Book Notes: How the Future Works

How The Future Works looks at ways to enable teams and organisations to take advantage of the flexible work revolution.
Matt 2 min read
Book Notes: How the Future Works


  • The 9 till 5, single location workday isn’t working anymore.
  • The COVID pandemic has accelerated a rethink.
  • Companies that move to a more flexible way of working are seeing a number of advantages:
    • Increased talent pool
    • Improved diversity
    • Improved employee engagement
    • Increased productivity - science shows that productivity rose during the pandemic
    • Improved bottom line
  • Authors propose a flexible work blueprint (with practical guidance) that can help organisations plan their way to a more flexible, ‘digital first’ way of working.

The Flexible Work Blueprint

  1. Agree on flexible work principles
    • A clear statement of why flexibility is important to your organisation
  2. Create guardrails for behaviours
    • Leadership, workplace and cultural ‘principles’ that are common across the organisation.
  3. Develop team level agreements
    • Not every team will operate the same way, give freedom for leaders and teams to establish the ways that work for them, within the guardrails.

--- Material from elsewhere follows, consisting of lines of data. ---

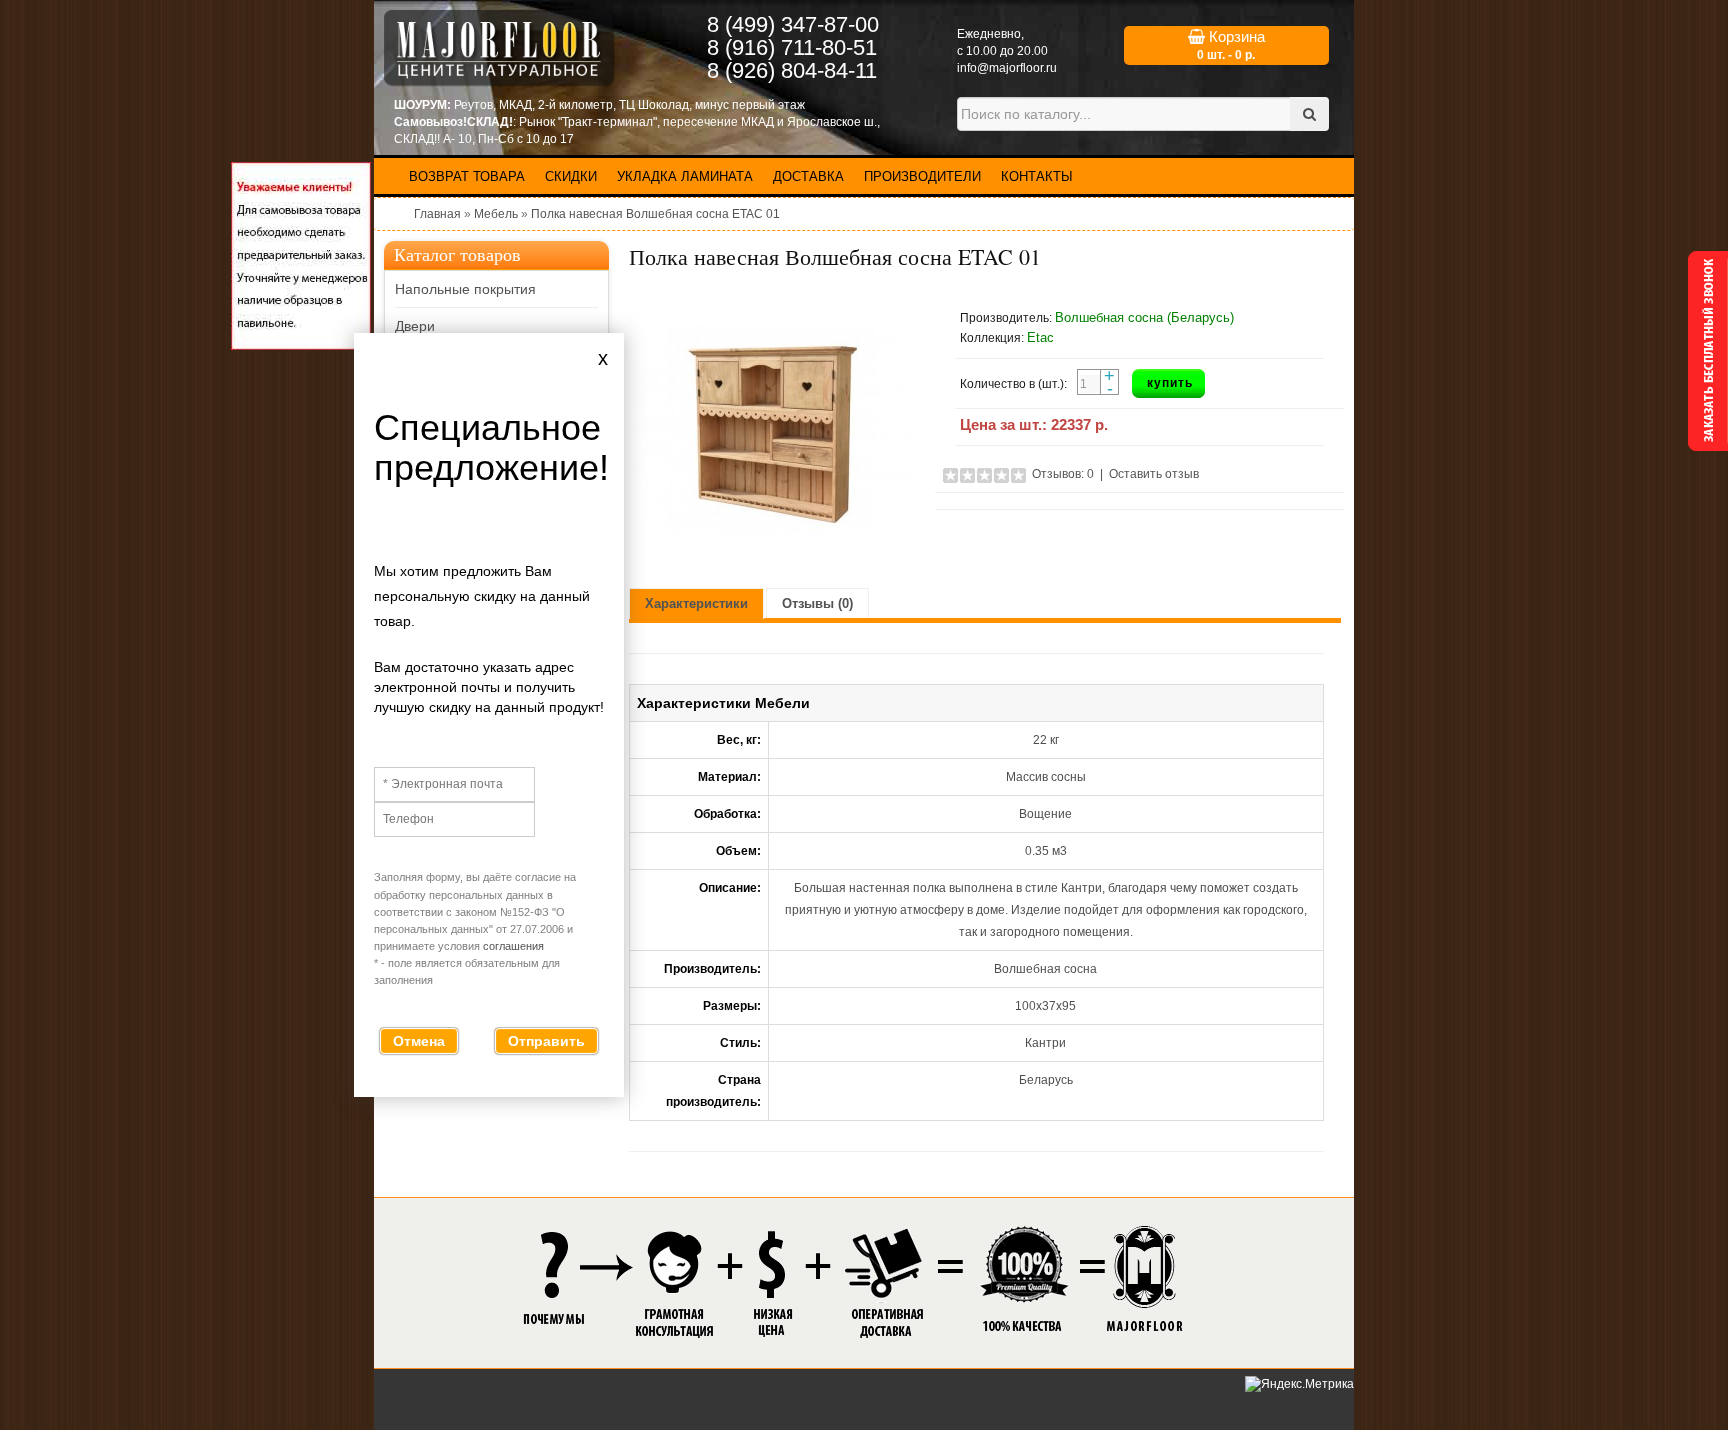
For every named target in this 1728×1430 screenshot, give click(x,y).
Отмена (419, 1041)
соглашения (513, 946)
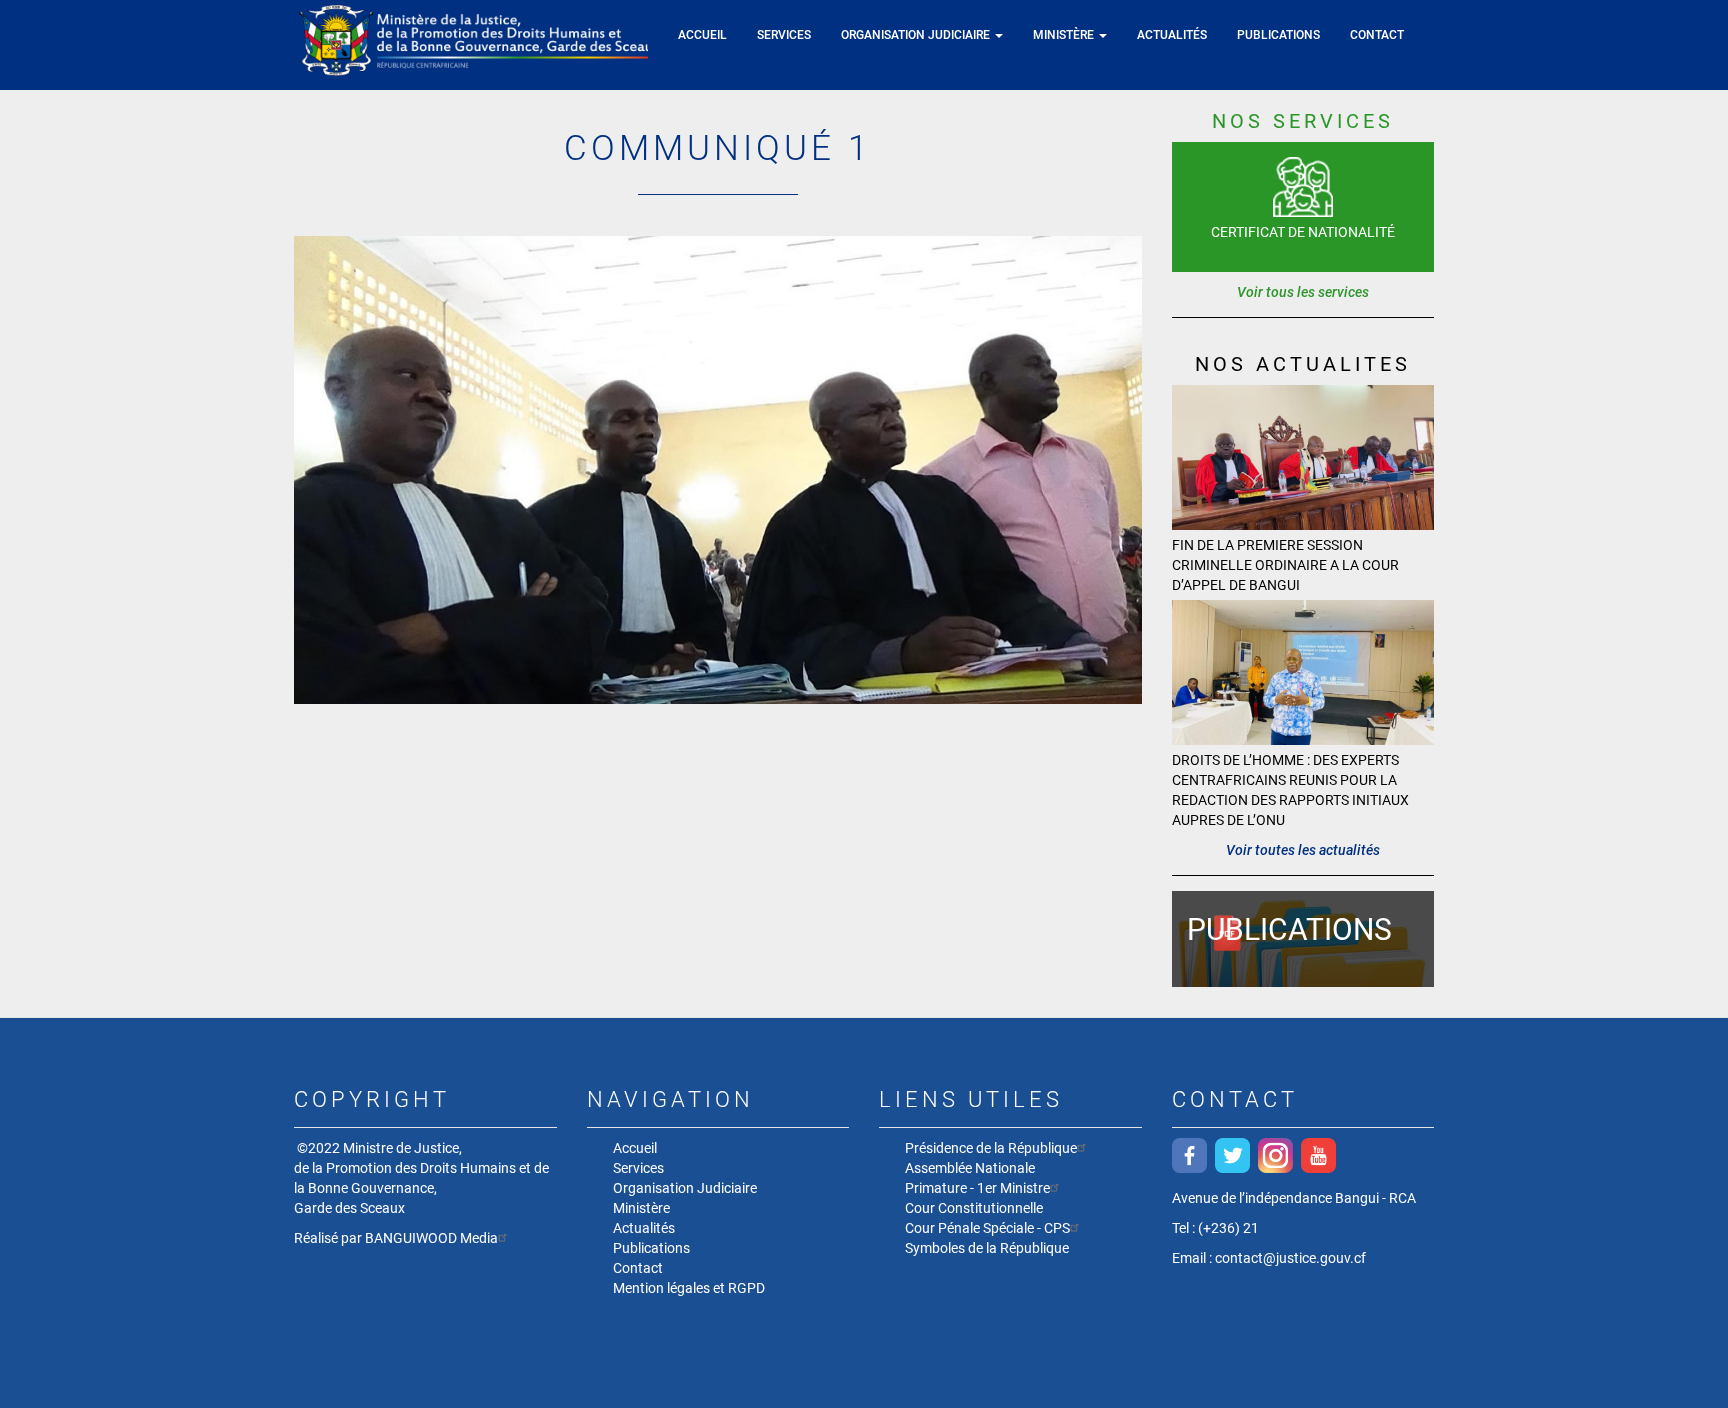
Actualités (1172, 35)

Should include values, schedules, meetings, relationships.
  4. Experiment and normalise the learning process
    • Process will be iterative, and sharing results across the org will allow teams to learn from each other.
  5. Create a culture of connection
    • Imagine a ‘digital hq’ that fosters async communication to get things done.
    • Establish a schedule to connect in person when required
  6. Train leaders to make it work
    • More than ever, managers need to be coaches first who lead with empathy.
    • Invest time and resources into building high levels of trust
  7. Focus on outcomes - always
    • Org/Leaders will need to shift from managing outputs towards the monitoring (and celebrating) outcomes.

Key takeaways

  • Flexible working can work well, delivering advantages across the organisation - including the bottom line.
  • Orgs will need to allow different models to work for various parts of the org - one size will not fit all
  • Time together needs to be optimised for collaboration, teamwork and connection
  • Default behaviours will need to adjust - i.e. meetings designed around virtual collaboration (one face, one screen and tools that enable collaboration in real time)
  • Leaders need to ‘default’ to flexible and lead by example to give permission for others to fully realise potential of flexibility
  • Managers will need to move to a coaching mode, focusing on outcomes rather than outputs, increasing trust and accountability on contributors.

My thoughts

Some organisations and individuals are still early on the journey toward understanding and accepting flexible working. This book gives some great insight (and data) to support the ‘why’, and then follows up with some practical advice on getting to the ‘how’.

The level of commitment that an organisation has may vary, but using this advice as leverage to drive the conversation can be quite powerful, but at the very least individual leaders will be able to take advice from this book to implement in their own teams that will show leadership by example.

It’s a short read, but well worth the investment in time to continue the journey to flexible working.